The example for this behavior is document 101920, "Dutch Methods of Birth Control," which has a list which I'm guessing starts at "Vital Statistics of Chief Dutch Towns." In the XML, the lines in this list are marked up with <lb>, but not <list>. I could add some styling to make the list items prettier, like indentation, bullet points, etc, but I wouldn't want to apply that style to all lines with <lb> elements, since those are used in non-list contexts, as well. I could style <list> and <item> elements, but there are some lists that occur in prose, where the list items don't necessarily have line breaks, like in document 128168, around "Harold J. Cox." Another interesting case is document 129332, "To Mothers, Our Duty." Around the line "Under Under Under," there is an area which uses both <list> and <lb> tags, yet in this case, they're seemingly used to indicate some kind of tabular data, where maybe <table> would be better.

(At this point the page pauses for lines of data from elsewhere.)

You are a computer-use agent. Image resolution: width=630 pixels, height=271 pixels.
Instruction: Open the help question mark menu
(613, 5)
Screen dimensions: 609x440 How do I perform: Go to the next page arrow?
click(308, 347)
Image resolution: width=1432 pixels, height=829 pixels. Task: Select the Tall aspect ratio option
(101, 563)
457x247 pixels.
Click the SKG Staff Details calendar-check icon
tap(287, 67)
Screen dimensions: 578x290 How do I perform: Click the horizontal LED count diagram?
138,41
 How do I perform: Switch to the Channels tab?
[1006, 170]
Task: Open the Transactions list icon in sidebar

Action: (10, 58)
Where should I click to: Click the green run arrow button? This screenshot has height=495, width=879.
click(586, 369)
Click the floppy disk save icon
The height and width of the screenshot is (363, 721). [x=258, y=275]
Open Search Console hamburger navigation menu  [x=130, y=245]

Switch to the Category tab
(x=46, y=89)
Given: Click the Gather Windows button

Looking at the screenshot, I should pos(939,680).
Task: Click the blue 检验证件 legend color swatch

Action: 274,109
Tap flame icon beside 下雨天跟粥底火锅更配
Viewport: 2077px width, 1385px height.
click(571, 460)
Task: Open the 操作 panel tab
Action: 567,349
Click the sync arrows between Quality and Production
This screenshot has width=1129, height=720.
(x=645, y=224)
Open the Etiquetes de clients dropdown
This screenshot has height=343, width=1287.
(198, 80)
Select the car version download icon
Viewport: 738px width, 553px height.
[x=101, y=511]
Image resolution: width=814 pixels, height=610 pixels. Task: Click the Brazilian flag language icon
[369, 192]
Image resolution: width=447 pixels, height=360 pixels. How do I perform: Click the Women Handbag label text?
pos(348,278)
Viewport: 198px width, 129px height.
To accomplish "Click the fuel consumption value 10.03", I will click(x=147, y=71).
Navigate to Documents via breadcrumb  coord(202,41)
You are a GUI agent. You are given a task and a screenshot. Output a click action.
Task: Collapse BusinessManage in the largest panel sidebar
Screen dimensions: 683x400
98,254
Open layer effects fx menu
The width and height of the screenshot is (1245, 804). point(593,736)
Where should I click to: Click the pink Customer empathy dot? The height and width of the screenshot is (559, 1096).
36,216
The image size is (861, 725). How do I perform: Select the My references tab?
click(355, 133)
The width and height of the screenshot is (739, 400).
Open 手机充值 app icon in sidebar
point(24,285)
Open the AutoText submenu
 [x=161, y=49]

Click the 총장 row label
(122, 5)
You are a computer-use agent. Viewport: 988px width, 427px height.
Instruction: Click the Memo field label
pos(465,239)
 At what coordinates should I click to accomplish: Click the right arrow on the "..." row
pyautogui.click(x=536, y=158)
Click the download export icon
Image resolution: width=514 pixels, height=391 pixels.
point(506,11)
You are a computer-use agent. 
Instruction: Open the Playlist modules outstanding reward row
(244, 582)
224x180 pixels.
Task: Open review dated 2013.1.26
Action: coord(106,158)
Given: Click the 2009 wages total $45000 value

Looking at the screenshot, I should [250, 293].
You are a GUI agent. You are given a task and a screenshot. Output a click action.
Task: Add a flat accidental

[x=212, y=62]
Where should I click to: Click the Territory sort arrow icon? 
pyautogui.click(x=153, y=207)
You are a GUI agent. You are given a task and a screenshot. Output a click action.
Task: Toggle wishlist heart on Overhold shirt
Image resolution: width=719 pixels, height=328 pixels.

CathyHajo commented 11 years ago

Table sounds like a better choice for the lists that appear in tablular format. Is there an easy way to find all the docs with list and give them a check to see what kind of list they are?

JonathanReeve commented 11 years ago

Sure, grepped it and wrote the output here: https://github.com/JonathanReeve/sanger/blob/master/list-contexts.txt

CathyHajo commented 9 years ago

OK, this is one where we will have to change the encoding, creating tables and lists. We may need an updated list from the newest version of the documents.